- **Saved data entries**:
::::::::
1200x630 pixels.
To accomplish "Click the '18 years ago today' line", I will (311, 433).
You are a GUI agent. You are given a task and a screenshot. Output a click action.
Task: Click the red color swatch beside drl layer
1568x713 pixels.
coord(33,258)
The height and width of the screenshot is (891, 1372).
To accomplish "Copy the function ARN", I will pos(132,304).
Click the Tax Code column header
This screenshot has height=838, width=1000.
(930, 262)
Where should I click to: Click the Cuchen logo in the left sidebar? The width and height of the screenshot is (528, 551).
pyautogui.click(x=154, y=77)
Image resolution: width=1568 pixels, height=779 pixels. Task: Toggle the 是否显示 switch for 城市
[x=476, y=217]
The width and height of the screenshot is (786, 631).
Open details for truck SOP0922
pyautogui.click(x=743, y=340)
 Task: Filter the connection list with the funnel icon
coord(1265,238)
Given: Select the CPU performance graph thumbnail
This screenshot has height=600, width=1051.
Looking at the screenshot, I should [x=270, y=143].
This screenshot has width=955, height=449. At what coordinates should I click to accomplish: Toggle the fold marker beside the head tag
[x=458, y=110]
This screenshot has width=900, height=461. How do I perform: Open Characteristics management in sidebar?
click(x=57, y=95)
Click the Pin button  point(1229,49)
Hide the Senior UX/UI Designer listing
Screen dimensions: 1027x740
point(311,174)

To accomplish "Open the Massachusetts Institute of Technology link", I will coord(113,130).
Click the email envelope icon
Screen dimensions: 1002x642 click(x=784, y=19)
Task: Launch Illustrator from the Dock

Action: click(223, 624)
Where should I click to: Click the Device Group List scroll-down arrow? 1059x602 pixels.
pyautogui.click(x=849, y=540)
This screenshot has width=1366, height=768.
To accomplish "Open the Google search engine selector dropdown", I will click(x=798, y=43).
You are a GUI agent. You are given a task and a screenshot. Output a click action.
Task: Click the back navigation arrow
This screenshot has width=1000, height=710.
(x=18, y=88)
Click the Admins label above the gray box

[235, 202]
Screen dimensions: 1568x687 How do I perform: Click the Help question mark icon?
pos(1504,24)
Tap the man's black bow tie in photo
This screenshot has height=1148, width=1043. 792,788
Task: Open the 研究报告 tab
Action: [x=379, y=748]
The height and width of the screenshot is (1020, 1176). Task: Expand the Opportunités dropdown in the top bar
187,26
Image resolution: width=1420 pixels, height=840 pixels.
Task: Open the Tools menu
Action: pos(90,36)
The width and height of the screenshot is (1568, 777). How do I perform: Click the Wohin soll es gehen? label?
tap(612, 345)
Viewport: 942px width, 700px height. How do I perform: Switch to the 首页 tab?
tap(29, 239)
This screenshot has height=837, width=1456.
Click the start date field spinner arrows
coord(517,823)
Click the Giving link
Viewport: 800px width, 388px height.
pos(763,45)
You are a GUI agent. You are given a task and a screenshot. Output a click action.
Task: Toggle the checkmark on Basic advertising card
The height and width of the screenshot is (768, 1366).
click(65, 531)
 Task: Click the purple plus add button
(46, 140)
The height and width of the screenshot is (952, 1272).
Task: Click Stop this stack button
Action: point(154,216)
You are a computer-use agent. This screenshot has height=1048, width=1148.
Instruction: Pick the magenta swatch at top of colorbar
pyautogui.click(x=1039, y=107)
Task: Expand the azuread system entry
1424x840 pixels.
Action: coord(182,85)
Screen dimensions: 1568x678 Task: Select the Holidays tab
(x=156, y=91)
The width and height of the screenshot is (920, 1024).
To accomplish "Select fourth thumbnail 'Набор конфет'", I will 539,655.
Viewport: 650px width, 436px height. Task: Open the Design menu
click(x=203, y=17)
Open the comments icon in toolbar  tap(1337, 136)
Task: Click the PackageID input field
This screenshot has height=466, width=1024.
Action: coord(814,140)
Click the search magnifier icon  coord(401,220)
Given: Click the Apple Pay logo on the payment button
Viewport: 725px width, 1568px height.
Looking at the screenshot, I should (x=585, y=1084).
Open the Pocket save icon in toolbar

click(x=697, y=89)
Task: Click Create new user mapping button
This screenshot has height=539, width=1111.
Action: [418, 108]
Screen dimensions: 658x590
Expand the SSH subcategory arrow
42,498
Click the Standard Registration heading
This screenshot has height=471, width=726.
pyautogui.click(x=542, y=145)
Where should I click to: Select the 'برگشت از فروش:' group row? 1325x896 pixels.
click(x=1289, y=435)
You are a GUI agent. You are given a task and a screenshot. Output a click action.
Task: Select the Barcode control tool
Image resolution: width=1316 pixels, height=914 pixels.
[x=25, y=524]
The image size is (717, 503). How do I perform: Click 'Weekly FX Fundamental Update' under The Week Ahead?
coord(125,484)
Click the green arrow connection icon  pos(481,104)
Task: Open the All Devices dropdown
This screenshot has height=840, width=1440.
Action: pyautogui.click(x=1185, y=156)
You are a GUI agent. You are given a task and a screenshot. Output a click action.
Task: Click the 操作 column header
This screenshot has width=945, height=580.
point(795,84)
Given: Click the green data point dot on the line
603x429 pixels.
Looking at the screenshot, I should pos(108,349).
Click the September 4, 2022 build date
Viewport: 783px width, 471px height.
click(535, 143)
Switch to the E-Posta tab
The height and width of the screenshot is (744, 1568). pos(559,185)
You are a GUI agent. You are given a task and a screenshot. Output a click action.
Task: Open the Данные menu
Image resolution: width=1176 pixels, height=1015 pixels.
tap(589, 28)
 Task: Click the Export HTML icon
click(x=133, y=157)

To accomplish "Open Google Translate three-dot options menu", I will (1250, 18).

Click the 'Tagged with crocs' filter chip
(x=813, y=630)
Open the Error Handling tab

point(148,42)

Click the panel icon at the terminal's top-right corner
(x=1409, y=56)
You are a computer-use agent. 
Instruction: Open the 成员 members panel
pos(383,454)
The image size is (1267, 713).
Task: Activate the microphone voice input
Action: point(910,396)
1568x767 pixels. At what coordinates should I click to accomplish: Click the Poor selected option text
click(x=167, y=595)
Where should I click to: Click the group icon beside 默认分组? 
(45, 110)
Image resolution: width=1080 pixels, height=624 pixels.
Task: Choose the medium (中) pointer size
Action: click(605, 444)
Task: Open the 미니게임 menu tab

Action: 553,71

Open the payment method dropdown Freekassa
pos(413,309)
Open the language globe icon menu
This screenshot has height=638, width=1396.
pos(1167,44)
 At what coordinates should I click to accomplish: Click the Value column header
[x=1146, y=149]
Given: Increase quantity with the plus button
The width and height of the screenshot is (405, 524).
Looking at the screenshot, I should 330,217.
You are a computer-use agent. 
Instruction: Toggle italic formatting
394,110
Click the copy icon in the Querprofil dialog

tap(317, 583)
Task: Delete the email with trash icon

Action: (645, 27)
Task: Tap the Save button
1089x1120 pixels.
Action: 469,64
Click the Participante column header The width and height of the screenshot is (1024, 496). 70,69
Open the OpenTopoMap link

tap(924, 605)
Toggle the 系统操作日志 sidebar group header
::::::::
- **PROBLEM TO SOLVE**: Please recast the entries above as a Markdown table with two columns, No. and Entry, putting one line per row with its row number and leaving out blank lines.

- **ANSWER TO THIS PROBLEM**:
| No. | Entry |
|---|---|
| 1 | 1200x630 pixels. |
| 2 | To accomplish "Click the '18 years ago today' line", I will (311, 433). |
| 3 | You are a GUI agent. You are given a task and a screenshot. Output a click action. |
| 4 | Task: Click the red color swatch beside drl layer |
| 5 | 1568x713 pixels. |
| 6 | coord(33,258) |
| 7 | The height and width of the screenshot is (891, 1372). |
| 8 | To accomplish "Copy the function ARN", I will pos(132,304). |
| 9 | Click the Tax Code column header |
| 10 | This screenshot has height=838, width=1000. |
| 11 | (930, 262) |
| 12 | Where should I click to: Click the Cuchen logo in the left sidebar? The width and height of the screenshot is (528, 551). |
| 13 | pyautogui.click(x=154, y=77) |
| 14 | Image resolution: width=1568 pixels, height=779 pixels. Task: Toggle the 是否显示 switch for 城市 |
| 15 | [x=476, y=217] |
| 16 | The width and height of the screenshot is (786, 631). |
| 17 | Open details for truck SOP0922 |
| 18 | pyautogui.click(x=743, y=340) |
| 19 |  Task: Filter the connection list with the funnel icon |
| 20 | coord(1265,238) |
| 21 | Given: Select the CPU performance graph thumbnail |
| 22 | This screenshot has height=600, width=1051. |
| 23 | Looking at the screenshot, I should [x=270, y=143]. |
| 24 | This screenshot has width=955, height=449. At what coordinates should I click to accomplish: Toggle the fold marker beside the head tag |
| 25 | [x=458, y=110] |
| 26 | This screenshot has width=900, height=461. How do I perform: Open Characteristics management in sidebar? |
| 27 | click(x=57, y=95) |
| 28 | Click the Pin button  point(1229,49) |
| 29 | Hide the Senior UX/UI Designer listing |
| 30 | Screen dimensions: 1027x740 |
| 31 | point(311,174) |
| 32 | To accomplish "Open the Massachusetts Institute of Technology link", I will coord(113,130). |
| 33 | Click the email envelope icon |
| 34 | Screen dimensions: 1002x642 click(x=784, y=19) |
| 35 | Task: Launch Illustrator from the Dock |
| 36 | Action: click(223, 624) |
| 37 | Where should I click to: Click the Device Group List scroll-down arrow? 1059x602 pixels. |
| 38 | pyautogui.click(x=849, y=540) |
| 39 | This screenshot has width=1366, height=768. |
| 40 | To accomplish "Open the Google search engine selector dropdown", I will click(x=798, y=43). |
| 41 | You are a GUI agent. You are given a task and a screenshot. Output a click action. |
| 42 | Task: Click the back navigation arrow |
| 43 | This screenshot has width=1000, height=710. |
| 44 | (x=18, y=88) |
| 45 | Click the Admins label above the gray box |
| 46 | [235, 202] |
| 47 | Screen dimensions: 1568x687 How do I perform: Click the Help question mark icon? |
| 48 | pos(1504,24) |
| 49 | Tap the man's black bow tie in photo |
| 50 | This screenshot has height=1148, width=1043. 792,788 |
| 51 | Task: Open the 研究报告 tab |
| 52 | Action: [x=379, y=748] |
| 53 | The height and width of the screenshot is (1020, 1176). Task: Expand the Opportunités dropdown in the top bar |
| 54 | 187,26 |
| 55 | Image resolution: width=1420 pixels, height=840 pixels. |
| 56 | Task: Open the Tools menu |
| 57 | Action: pos(90,36) |
| 58 | The width and height of the screenshot is (1568, 777). How do I perform: Click the Wohin soll es gehen? label? |
| 59 | tap(612, 345) |
| 60 | Viewport: 942px width, 700px height. How do I perform: Switch to the 首页 tab? |
| 61 | tap(29, 239) |
| 62 | This screenshot has height=837, width=1456. |
| 63 | Click the start date field spinner arrows |
| 64 | coord(517,823) |
| 65 | Click the Giving link |
| 66 | Viewport: 800px width, 388px height. |
| 67 | pos(763,45) |
| 68 | You are a GUI agent. You are given a task and a screenshot. Output a click action. |
| 69 | Task: Toggle the checkmark on Basic advertising card |
| 70 | The height and width of the screenshot is (768, 1366). |
| 71 | click(65, 531) |
| 72 |  Task: Click the purple plus add button |
| 73 | (46, 140) |
| 74 | The height and width of the screenshot is (952, 1272). |
| 75 | Task: Click Stop this stack button |
| 76 | Action: point(154,216) |
| 77 | You are a computer-use agent. This screenshot has height=1048, width=1148. |
| 78 | Instruction: Pick the magenta swatch at top of colorbar |
| 79 | pyautogui.click(x=1039, y=107) |
| 80 | Task: Expand the azuread system entry |
| 81 | 1424x840 pixels. |
| 82 | Action: coord(182,85) |
| 83 | Screen dimensions: 1568x678 Task: Select the Holidays tab |
| 84 | (x=156, y=91) |
| 85 | The width and height of the screenshot is (920, 1024). |
| 86 | To accomplish "Select fourth thumbnail 'Набор конфет'", I will 539,655. |
| 87 | Viewport: 650px width, 436px height. Task: Open the Design menu |
| 88 | click(x=203, y=17) |
| 89 | Open the comments icon in toolbar  tap(1337, 136) |
| 90 | Task: Click the PackageID input field |
| 91 | This screenshot has height=466, width=1024. |
| 92 | Action: coord(814,140) |
| 93 | Click the search magnifier icon  coord(401,220) |
| 94 | Given: Click the Apple Pay logo on the payment button |
| 95 | Viewport: 725px width, 1568px height. |
| 96 | Looking at the screenshot, I should (x=585, y=1084). |
| 97 | Open the Pocket save icon in toolbar |
| 98 | click(x=697, y=89) |
| 99 | Task: Click Create new user mapping button |
| 100 | This screenshot has height=539, width=1111. |
| 101 | Action: [418, 108] |
| 102 | Screen dimensions: 658x590 |
| 103 | Expand the SSH subcategory arrow |
| 104 | 42,498 |
| 105 | Click the Standard Registration heading |
| 106 | This screenshot has height=471, width=726. |
| 107 | pyautogui.click(x=542, y=145) |
| 108 | Where should I click to: Select the 'برگشت از فروش:' group row? 1325x896 pixels. |
| 109 | click(x=1289, y=435) |
| 110 | You are a GUI agent. You are given a task and a screenshot. Output a click action. |
| 111 | Task: Select the Barcode control tool |
| 112 | Image resolution: width=1316 pixels, height=914 pixels. |
| 113 | [x=25, y=524] |
| 114 | The image size is (717, 503). How do I perform: Click 'Weekly FX Fundamental Update' under The Week Ahead? |
| 115 | coord(125,484) |
| 116 | Click the green arrow connection icon  pos(481,104) |
| 117 | Task: Open the All Devices dropdown |
| 118 | This screenshot has height=840, width=1440. |
| 119 | Action: pyautogui.click(x=1185, y=156) |
| 120 | You are a GUI agent. You are given a task and a screenshot. Output a click action. |
| 121 | Task: Click the 操作 column header |
| 122 | This screenshot has width=945, height=580. |
| 123 | point(795,84) |
| 124 | Given: Click the green data point dot on the line |
| 125 | 603x429 pixels. |
| 126 | Looking at the screenshot, I should pos(108,349). |
| 127 | Click the September 4, 2022 build date |
| 128 | Viewport: 783px width, 471px height. |
| 129 | click(535, 143) |
| 130 | Switch to the E-Posta tab |
| 131 | The height and width of the screenshot is (744, 1568). pos(559,185) |
| 132 | You are a GUI agent. You are given a task and a screenshot. Output a click action. |
| 133 | Task: Open the Данные menu |
| 134 | Image resolution: width=1176 pixels, height=1015 pixels. |
| 135 | tap(589, 28) |
| 136 |  Task: Click the Export HTML icon |
| 137 | click(x=133, y=157) |
| 138 | To accomplish "Open Google Translate three-dot options menu", I will (1250, 18). |
| 139 | Click the 'Tagged with crocs' filter chip |
| 140 | (x=813, y=630) |
| 141 | Open the Error Handling tab |
| 142 | point(148,42) |
| 143 | Click the panel icon at the terminal's top-right corner |
| 144 | (x=1409, y=56) |
| 145 | You are a computer-use agent.  |
| 146 | Instruction: Open the 成员 members panel |
| 147 | pos(383,454) |
| 148 | The image size is (1267, 713). |
| 149 | Task: Activate the microphone voice input |
| 150 | Action: point(910,396) |
| 151 | 1568x767 pixels. At what coordinates should I click to accomplish: Click the Poor selected option text |
| 152 | click(x=167, y=595) |
| 153 | Where should I click to: Click the group icon beside 默认分组?  |
| 154 | (45, 110) |
| 155 | Image resolution: width=1080 pixels, height=624 pixels. |
| 156 | Task: Choose the medium (中) pointer size |
| 157 | Action: click(605, 444) |
| 158 | Task: Open the 미니게임 menu tab |
| 159 | Action: 553,71 |
| 160 | Open the payment method dropdown Freekassa |
| 161 | pos(413,309) |
| 162 | Open the language globe icon menu |
| 163 | This screenshot has height=638, width=1396. |
| 164 | pos(1167,44) |
| 165 |  At what coordinates should I click to accomplish: Click the Value column header |
| 166 | [x=1146, y=149] |
| 167 | Given: Increase quantity with the plus button |
| 168 | The width and height of the screenshot is (405, 524). |
| 169 | Looking at the screenshot, I should 330,217. |
| 170 | You are a computer-use agent.  |
| 171 | Instruction: Toggle italic formatting |
| 172 | 394,110 |
| 173 | Click the copy icon in the Querprofil dialog |
| 174 | tap(317, 583) |
| 175 | Task: Delete the email with trash icon |
| 176 | Action: (645, 27) |
| 177 | Task: Tap the Save button |
| 178 | 1089x1120 pixels. |
| 179 | Action: 469,64 |
| 180 | Click the Participante column header The width and height of the screenshot is (1024, 496). 70,69 |
| 181 | Open the OpenTopoMap link |
| 182 | tap(924, 605) |
| 183 | Toggle the 系统操作日志 sidebar group header |